- What you need to do
Which of the lines below mention the word "will"? Pull each one out.

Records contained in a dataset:
⁂
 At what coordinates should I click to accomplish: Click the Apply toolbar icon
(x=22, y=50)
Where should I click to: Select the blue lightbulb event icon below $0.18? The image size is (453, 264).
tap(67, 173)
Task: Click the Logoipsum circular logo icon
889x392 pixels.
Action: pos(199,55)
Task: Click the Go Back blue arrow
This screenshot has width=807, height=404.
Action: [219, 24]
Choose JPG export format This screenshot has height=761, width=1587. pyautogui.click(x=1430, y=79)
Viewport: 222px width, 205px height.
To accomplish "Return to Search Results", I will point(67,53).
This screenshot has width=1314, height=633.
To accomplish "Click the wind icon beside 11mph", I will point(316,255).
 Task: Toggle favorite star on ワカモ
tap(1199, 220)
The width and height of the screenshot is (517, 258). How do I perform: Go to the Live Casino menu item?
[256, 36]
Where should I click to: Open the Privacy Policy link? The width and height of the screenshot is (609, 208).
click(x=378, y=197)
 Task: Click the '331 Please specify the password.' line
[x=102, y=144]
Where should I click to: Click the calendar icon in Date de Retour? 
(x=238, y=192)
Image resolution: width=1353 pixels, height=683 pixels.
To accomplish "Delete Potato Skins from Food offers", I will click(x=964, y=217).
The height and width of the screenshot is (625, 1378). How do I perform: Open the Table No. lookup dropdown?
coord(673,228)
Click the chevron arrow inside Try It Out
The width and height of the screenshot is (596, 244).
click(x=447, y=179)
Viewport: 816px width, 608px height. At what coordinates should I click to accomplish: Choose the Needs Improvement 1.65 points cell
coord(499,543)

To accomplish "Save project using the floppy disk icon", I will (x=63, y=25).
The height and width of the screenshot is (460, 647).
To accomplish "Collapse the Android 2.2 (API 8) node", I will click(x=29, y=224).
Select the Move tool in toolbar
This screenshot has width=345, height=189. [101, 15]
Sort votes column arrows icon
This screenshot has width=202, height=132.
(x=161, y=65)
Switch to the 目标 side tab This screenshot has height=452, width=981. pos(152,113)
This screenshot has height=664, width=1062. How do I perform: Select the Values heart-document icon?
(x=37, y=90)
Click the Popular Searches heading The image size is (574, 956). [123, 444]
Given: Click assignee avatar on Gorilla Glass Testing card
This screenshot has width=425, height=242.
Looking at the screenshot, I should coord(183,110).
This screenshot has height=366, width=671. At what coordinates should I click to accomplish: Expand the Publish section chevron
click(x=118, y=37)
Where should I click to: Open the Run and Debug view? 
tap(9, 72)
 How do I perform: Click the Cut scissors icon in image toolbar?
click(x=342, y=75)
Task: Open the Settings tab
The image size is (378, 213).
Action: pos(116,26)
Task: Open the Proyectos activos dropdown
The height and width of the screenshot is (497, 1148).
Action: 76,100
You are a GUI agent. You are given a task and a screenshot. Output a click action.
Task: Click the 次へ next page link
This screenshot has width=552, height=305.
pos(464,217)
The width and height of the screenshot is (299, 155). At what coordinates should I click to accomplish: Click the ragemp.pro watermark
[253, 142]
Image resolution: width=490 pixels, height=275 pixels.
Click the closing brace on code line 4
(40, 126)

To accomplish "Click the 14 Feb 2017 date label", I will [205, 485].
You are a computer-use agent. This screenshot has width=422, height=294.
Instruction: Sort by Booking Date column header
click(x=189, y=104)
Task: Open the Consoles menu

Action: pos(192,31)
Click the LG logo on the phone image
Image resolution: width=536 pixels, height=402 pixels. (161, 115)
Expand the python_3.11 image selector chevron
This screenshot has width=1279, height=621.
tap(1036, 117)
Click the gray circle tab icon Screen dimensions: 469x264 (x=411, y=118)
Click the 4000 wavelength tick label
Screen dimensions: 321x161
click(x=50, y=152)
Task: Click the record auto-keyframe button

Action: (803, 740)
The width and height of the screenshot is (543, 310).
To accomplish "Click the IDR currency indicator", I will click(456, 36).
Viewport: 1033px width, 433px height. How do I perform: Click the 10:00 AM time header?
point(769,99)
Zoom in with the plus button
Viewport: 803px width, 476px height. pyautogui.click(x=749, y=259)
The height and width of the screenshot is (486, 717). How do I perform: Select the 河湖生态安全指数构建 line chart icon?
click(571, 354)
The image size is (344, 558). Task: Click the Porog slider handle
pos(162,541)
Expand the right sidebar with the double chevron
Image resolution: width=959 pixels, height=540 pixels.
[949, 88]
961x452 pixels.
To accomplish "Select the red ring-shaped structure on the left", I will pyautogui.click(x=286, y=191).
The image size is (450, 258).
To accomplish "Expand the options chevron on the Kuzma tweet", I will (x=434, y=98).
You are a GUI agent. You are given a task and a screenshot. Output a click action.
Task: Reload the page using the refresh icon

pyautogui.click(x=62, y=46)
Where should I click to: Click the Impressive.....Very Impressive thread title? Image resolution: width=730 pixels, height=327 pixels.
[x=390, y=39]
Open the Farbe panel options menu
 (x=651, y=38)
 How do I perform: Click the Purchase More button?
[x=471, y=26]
⁂
- Problem solution
To accomplish "Return to Search Results", I will point(67,53).
To accomplish "Click the wind icon beside 11mph", I will point(316,255).
To accomplish "Delete Potato Skins from Food offers", I will click(x=964, y=217).
To accomplish "Save project using the floppy disk icon", I will (x=63, y=25).
To accomplish "Collapse the Android 2.2 (API 8) node", I will click(x=29, y=224).
To accomplish "Click the 14 Feb 2017 date label", I will [205, 485].
To accomplish "Click the IDR currency indicator", I will click(456, 36).
To accomplish "Select the red ring-shaped structure on the left", I will pyautogui.click(x=286, y=191).
To accomplish "Expand the options chevron on the Kuzma tweet", I will (x=434, y=98).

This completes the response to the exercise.